The Covid-19 lockdown this week of a relatively unknown Chinese city sent global prices of aluminium rocketing to a 14-year high and sparked fears around the world about the key metal.
Located near the border with Vietnam, Baise is nicknamed the “aluminium capital of southern China”. It is home to about 3.5 million people and is a hub for aluminium mining and production.
While China is the world’s biggest producer of aluminium, a crucial component for vehicles, construction and consumer goods, Baise produces about 2.2 million tonnes a year – more than 80% of output in the Guangxi region.
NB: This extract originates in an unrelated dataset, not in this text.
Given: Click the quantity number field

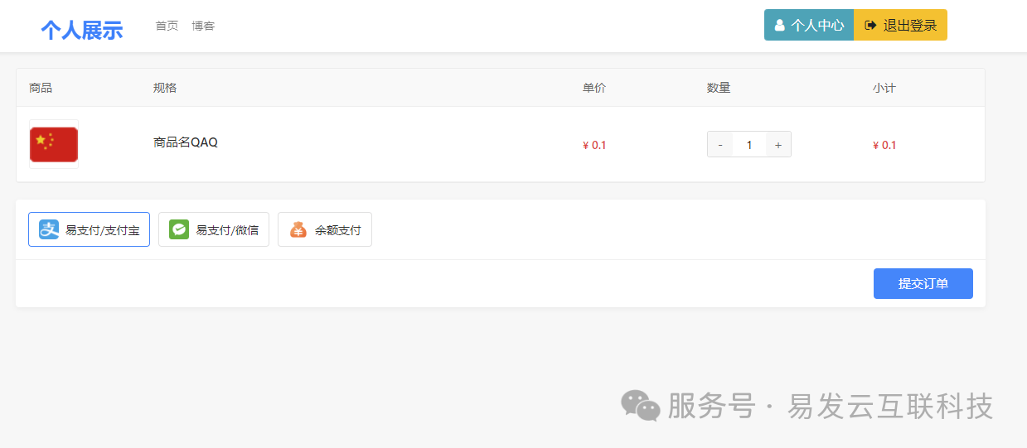Looking at the screenshot, I should pos(749,145).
And Guangxi is China’s main alumina-exporting region, shipping out around 500,000 tonnes of the aluminium component per month.
At just under 190 cases, the Baise coronavirus outbreak is tiny compared with caseloads in other parts of the world.
China, however, has a zero Covid strategy, using strict, targeted lockdowns, travel restrictions and mass testing to eliminate infections.
Baise was locked down Monday, leaving most of its residents under home confinement and others unable to leave rural counties and townships under the city’s jurisdiction.
The city’s local industry association said on Tuesday that while aluminium production was largely at normal levels, the transport of ingots and raw materials was seriously affected by travel restrictions during the lockdown.
“The sudden outbreak in our city has exacerbated market expectations of hindered logistics flows, as well as expectations of phased supply tightening caused by an output drop,” the association said.
A major industrial park in Baise containing several factories has been sealed, affecting the movement of workers, raw materials and aluminium ingots, it added.
On Wednesday, some aluminium smelters in southwest China resumed production, monitor Shanghai Metals Market (SMM) reported.
But Huayin Aluminium, a major smelter in Baise, slashed production capacity by about 1.2 million tonnes owing to transport blockages, according to Chinese commodity research firm Antaike.
China’s domestic aluminium shortage had already been exacerbated by the lunar new year holidays, during which most factories nationwide ground to a halt or reduced output.
The break was followed by the Baise lockdown, meaning inventories could not be replenished normally.
The Russia-Ukraine crisis is also affecting prices. “Russia is a key producer of aluminium,” City Index analyst Fiona Cincotta said. “Threats of sanctions from the West are also driving up prices.”